In a global context, these outcomes, though extremely severe, are at the modest end of the scale. Australia's nationwide shutdown from late March to mid-May was less stringent and shorter in duration than experienced in many other regions, as government authorities were able to limit the initial outbreak of the virus to relatively low levels of infection. The effects of the shutdown were most pronounced in April as general mobility and economic activity across the nation was restricted. As a result, the labour market sustained its most severe shock in many decades with around 870k job losses occurring through April and May and hours worked falling by more than 10% over the period.
As it stands | National Accounts — GDP
The emergence of the pandemic on Australian shores led to the first quarterly decline in national GDP in 9 years as the domestic economy contracted by 0.3% in the March quarter, slowing the annual pace to a post-GFC low of 1.4% from 2.2%, falling further below the nation's trend pace of growth of around 2.75%. Reflecting differences in the timing and severity of the initial outbreak of the virus, growth across OECD economies contracted at a faster pace falling by 1.8% in the March quarter, with notably sharper declines coming through in the euro area (-3.6%) and the UK (-2.2%), while the US economy contracted by 1.3%. China recorded a 10% decline in output in the March quarter after several major cities were shutdown in late January.
Key dynamics in Q2 | National Accounts — GDP
Household consumption — In April, household spending fell sharply amid the national shutdown as consumer sentiment plunged to historic lows. Despite the period of severe dislocation in the labour market, the reopening in mid-May saw retail spending rebound strongly and this continued into July supported by measures introduced by the Federal Government to support household incomes, including through the JobKeeper policy, enhanced assistance payments and early access to superannuation accounts, while lenders have also allowed borrowers to temporarily defer repayments on mortgages.
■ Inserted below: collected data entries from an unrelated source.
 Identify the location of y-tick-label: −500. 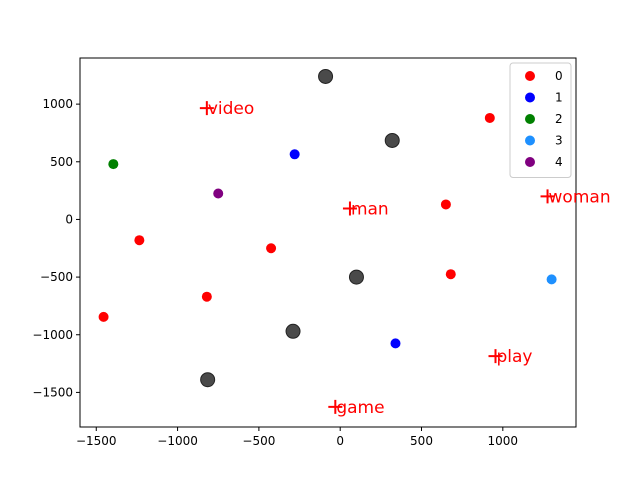
(56, 277).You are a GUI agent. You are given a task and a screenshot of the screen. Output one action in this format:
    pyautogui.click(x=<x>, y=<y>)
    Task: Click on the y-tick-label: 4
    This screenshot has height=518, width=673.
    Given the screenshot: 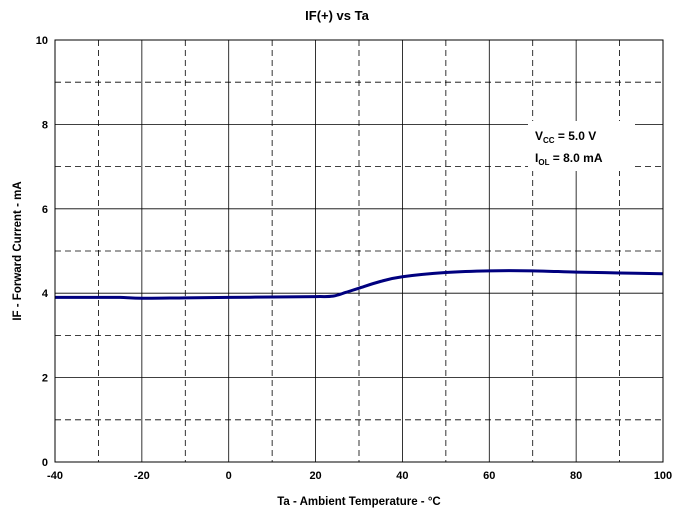 What is the action you would take?
    pyautogui.click(x=46, y=294)
    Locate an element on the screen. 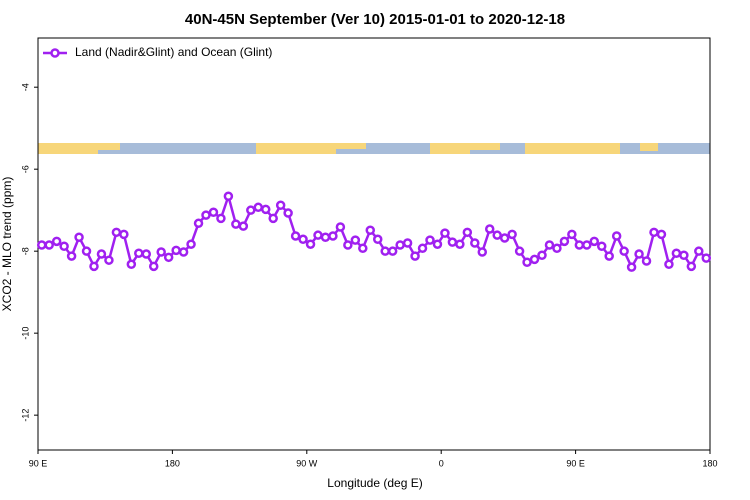 Image resolution: width=750 pixels, height=500 pixels. legend-label: Land (Nadir&Glint) and Ocean (Glint) is located at coordinates (174, 52). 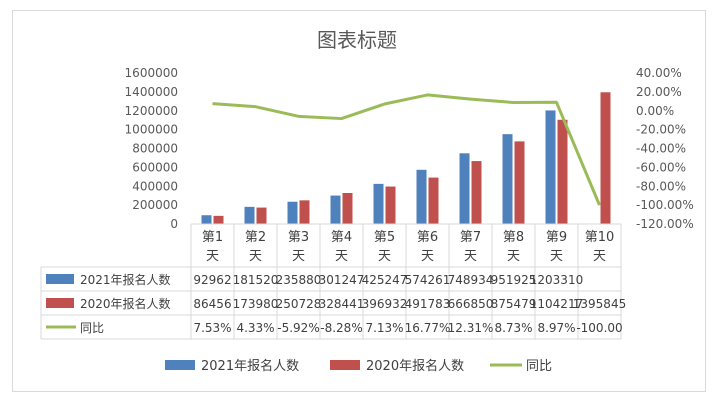 I want to click on category-label: 第7, so click(x=470, y=238).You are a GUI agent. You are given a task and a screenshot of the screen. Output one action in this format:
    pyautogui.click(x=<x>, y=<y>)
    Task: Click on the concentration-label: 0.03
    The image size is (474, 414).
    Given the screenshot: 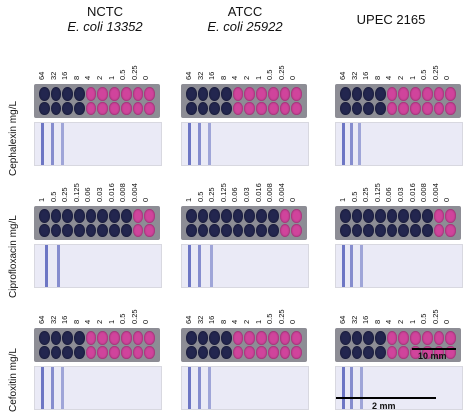 What is the action you would take?
    pyautogui.click(x=100, y=194)
    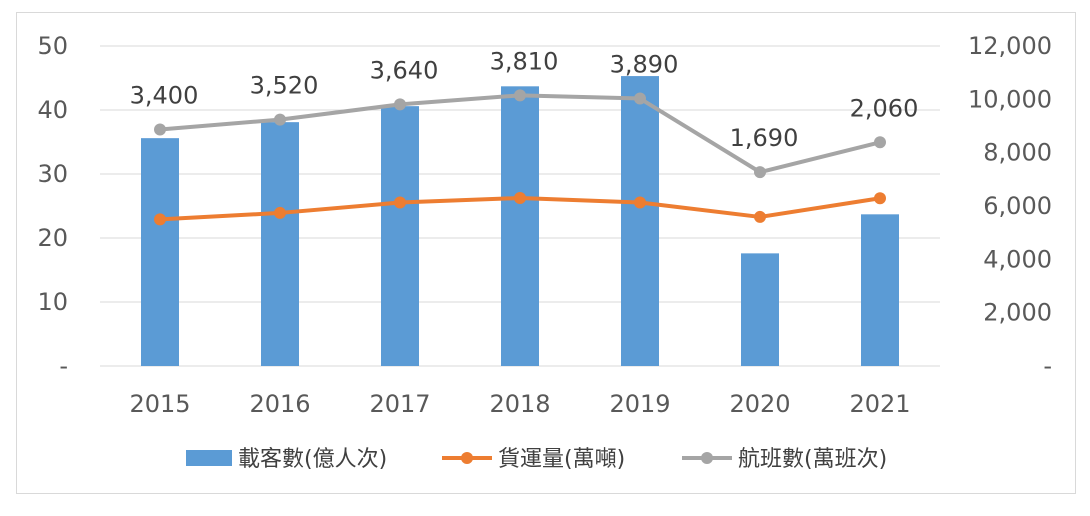 This screenshot has width=1090, height=516. Describe the element at coordinates (1018, 313) in the screenshot. I see `y-right-tick-label: 2,000` at that location. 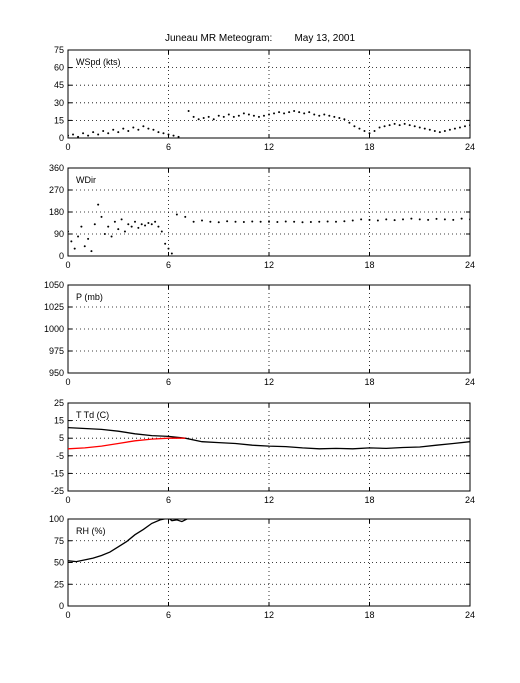 What do you see at coordinates (59, 563) in the screenshot?
I see `rh-ytick-label: 50` at bounding box center [59, 563].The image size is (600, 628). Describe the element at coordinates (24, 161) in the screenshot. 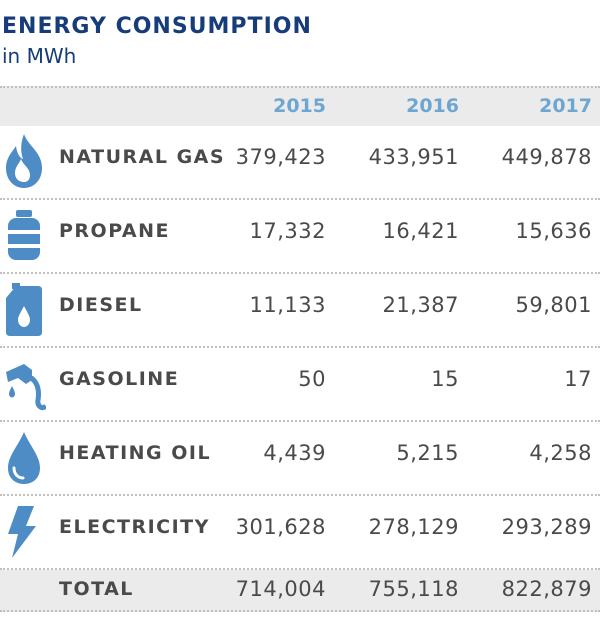

I see `flame-icon` at that location. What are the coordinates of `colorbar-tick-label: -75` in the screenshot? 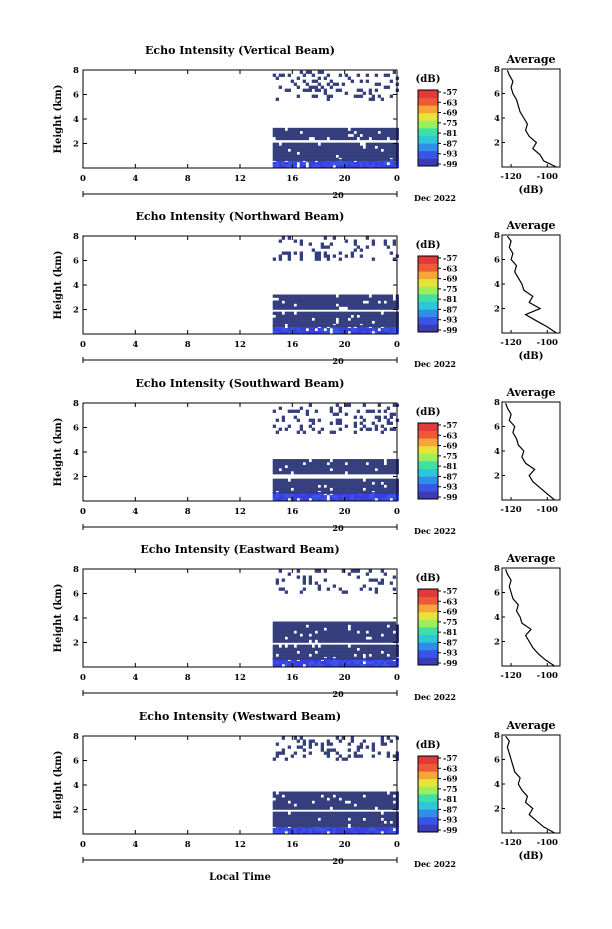 It's located at (450, 456).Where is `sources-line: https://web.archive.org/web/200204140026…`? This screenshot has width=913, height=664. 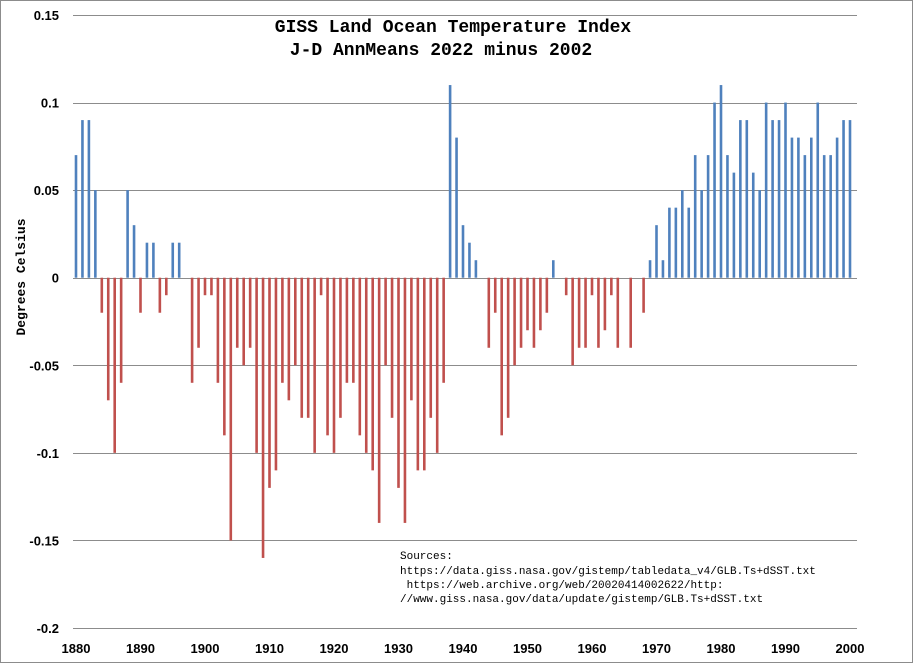 sources-line: https://web.archive.org/web/200204140026… is located at coordinates (562, 586).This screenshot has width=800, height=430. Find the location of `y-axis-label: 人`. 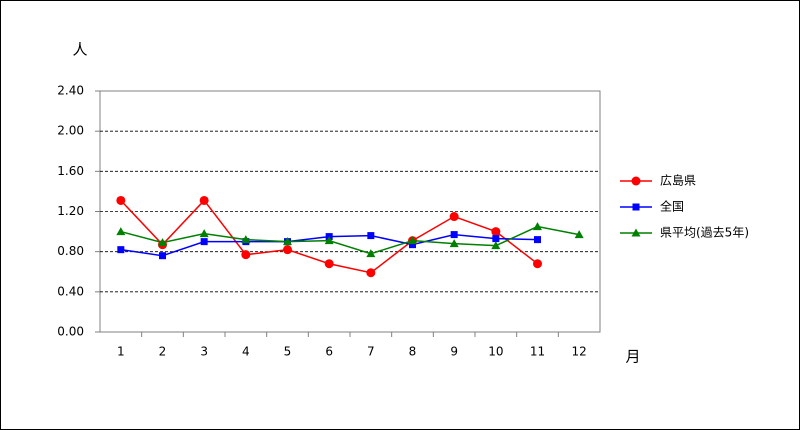

y-axis-label: 人 is located at coordinates (80, 50).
Ongoing restrictions, such as those imposed on travel, and cautionary behaviour has resulted in the pattern of household spending shifting markedly away from services to more goods-related consumption, with an increasing share of purchases being made through online channels.
Dwelling investment — The downturn in the residential construction cycle intensified in the June quarter as private sector activity contracted by a further 5.6% to be down by 12.1% through the year. New home building fell by 5.6% in Q2 to slide to its lowest level in 5½ years, while alteration work rolled over (-5.7%) after increasing over recent quarters.
Business investment — The tightening of pandemic containment measures, weakening economic conditions and elevated uncertainty over the outlook accelerated weakness in private sector capital expenditure as it contracted by 5.9% in Q2 — its 6th consecutive quarterly decline. Forward-looking investment plans were also downgraded.
Public demand — Government spending ramped up by 2.9%in Q2, with a key focus in health-related areas as the pandemic intensified.
Inventories — Weak demand conditions through the shutdown combined with the disruption to operating conditions led to the sharpest quarterly contraction in inventories on record of -3.0%q/q.
Net exports — The impact of travel restrictions had a significant impact on services exports halting the arrival of inbound tourists and students. With overseas travel by Australians prohibited, spending on import services collapsed by 50.5%. Weak domestic demand conditions has also weighed notably on imports of capital goods.